## Given text
◇ ◇ ◇
Health News Digest
Legends of the Fall

September 23, 2013

Legends Of The Fall: Health Care Stories For A Season’s Change

By   Michael D. Shaw

The magical season of autumn is upon us. The days grow shorter, the leaves turn color, and yarns from the world of health care continue to spin…

1. Back-Alley Redux

The Golden State of California prides itself on being in the forefront, and with Assembly Bill 154 soon to be signed into law, the state legislature has done it again. AB 154 will relax medical standards that currently require surgical abortions to be performed by a physician, and would instead allow first trimester abortions to be performed by physician assistants, nurse practitioners, and nurse midwives.

Wherever you stand on the abortion issue, the notion of permitting so-called mid-level providers to perform this procedure (via medication or aspiration) should give you pause–even if they are required to take an eight-week course. It is noted that this training is to be conducted by the Board of Registered Nursing, not by physicians, and the protocols for defining physician supervision have not been specified. In fact, there is nothing in the legislation requiring a physician to be present or on-site during an abortion.

As an additional affront, the bill would reclassify abortion by aspiration (vacuum) as non-surgical. I guess since it’s not surgery anymore, such far-from-rare complications including torn cervix or perforated uterus will simply disappear. But if they don’t, one wonders what our mid-level providers will do.
◇ ◇ ◇
## Excerpted records
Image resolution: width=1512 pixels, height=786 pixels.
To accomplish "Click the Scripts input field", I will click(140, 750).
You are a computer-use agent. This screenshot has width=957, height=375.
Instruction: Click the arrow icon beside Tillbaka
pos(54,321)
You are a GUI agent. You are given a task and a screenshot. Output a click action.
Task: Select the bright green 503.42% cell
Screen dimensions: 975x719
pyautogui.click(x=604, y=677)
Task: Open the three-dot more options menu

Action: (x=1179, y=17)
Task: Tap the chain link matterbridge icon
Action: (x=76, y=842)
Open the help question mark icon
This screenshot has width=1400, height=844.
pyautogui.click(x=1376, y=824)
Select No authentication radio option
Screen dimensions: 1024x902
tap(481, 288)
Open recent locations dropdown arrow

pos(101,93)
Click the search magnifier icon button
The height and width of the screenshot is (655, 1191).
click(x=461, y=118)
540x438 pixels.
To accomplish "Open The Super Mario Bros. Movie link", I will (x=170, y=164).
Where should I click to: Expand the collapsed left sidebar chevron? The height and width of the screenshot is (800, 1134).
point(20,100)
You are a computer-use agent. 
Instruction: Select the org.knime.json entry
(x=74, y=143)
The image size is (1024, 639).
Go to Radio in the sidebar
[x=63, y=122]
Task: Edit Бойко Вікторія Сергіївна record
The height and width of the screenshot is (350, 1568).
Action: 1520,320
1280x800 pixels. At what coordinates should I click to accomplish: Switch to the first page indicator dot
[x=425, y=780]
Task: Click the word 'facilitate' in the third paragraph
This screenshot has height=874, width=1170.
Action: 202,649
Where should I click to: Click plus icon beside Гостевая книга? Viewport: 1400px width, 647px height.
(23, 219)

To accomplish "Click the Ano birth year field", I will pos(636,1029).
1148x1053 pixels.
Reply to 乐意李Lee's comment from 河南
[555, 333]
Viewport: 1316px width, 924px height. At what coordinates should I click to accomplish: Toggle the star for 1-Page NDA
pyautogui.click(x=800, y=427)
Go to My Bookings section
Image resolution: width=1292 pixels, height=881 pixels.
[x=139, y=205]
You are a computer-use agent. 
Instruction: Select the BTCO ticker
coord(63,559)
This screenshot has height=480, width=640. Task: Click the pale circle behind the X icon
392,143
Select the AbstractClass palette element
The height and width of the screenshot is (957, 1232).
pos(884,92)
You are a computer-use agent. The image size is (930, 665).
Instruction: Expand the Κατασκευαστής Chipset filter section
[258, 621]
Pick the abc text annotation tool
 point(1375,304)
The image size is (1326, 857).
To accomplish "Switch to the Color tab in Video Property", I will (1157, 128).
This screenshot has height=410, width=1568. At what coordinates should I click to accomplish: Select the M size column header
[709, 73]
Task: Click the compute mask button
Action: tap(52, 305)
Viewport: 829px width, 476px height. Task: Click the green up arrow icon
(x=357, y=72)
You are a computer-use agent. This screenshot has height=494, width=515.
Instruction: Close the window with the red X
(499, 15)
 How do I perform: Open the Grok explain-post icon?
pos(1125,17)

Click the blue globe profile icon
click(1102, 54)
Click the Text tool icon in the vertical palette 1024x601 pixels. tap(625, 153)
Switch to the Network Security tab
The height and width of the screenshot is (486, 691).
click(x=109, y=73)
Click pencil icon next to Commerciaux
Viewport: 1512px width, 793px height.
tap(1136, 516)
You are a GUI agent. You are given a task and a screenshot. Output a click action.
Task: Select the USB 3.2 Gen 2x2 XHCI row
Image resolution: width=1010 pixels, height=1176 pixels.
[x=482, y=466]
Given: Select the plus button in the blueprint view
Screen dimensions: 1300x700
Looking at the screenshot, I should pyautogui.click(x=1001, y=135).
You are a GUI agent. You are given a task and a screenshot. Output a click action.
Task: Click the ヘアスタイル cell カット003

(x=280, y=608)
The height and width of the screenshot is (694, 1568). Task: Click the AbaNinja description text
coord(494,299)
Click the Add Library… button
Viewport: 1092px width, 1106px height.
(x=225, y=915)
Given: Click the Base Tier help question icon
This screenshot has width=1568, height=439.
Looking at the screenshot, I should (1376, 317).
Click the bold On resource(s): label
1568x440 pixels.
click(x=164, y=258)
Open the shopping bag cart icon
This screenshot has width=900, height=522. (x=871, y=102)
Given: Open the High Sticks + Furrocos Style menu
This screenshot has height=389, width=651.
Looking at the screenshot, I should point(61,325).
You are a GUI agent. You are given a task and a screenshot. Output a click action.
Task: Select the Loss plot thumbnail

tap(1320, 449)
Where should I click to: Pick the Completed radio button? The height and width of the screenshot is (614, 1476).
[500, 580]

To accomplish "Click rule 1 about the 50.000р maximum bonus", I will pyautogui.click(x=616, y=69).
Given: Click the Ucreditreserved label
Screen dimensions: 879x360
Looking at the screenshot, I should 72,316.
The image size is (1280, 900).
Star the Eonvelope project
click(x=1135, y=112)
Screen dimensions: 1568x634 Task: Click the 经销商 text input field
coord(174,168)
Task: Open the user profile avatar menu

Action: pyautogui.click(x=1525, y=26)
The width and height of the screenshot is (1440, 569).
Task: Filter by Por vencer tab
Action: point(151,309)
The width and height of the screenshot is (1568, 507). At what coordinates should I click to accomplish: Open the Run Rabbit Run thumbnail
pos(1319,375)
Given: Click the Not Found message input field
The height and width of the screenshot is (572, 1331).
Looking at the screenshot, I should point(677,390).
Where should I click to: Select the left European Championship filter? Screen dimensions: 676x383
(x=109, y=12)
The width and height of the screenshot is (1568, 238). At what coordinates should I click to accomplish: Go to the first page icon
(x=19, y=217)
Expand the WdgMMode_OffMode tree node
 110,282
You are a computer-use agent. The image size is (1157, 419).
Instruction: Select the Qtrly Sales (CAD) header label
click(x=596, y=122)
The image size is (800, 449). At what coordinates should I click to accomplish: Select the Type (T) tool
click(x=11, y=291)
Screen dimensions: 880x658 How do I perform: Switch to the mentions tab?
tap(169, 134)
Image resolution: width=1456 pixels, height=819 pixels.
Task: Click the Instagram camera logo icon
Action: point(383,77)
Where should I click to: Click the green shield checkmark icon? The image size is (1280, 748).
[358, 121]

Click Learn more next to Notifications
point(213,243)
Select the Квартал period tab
◇ ◇ ◇
## To do
Retype the health news article word for word, from start to finish. The items have nothing to do with the text.

## Answer section
Health News Digest
Legends of the Fall

September 23, 2013

Legends Of The Fall: Health Care Stories For A Season’s Change

By   Michael D. Shaw

The magical season of autumn is upon us. The days grow shorter, the leaves turn color, and yarns from the world of health care continue to spin…

1. Back-Alley Redux

The Golden State of California prides itself on being in the forefront, and with Assembly Bill 154 soon to be signed into law, the state legislature has done it again. AB 154 will relax medical standards that currently require surgical abortions to be performed by a physician, and would instead allow first trimester abortions to be performed by physician assistants, nurse practitioners, and nurse midwives.

Wherever you stand on the abortion issue, the notion of permitting so-called mid-level providers to perform this procedure (via medication or aspiration) should give you pause–even if they are required to take an eight-week course. It is noted that this training is to be conducted by the Board of Registered Nursing, not by physicians, and the protocols for defining physician supervision have not been specified. In fact, there is nothing in the legislation requiring a physician to be present or on-site during an abortion.

As an additional affront, the bill would reclassify abortion by aspiration (vacuum) as non-surgical. I guess since it’s not surgery anymore, such far-from-rare complications including torn cervix or perforated uterus will simply disappear. But if they don’t, one wonders what our mid-level providers will do.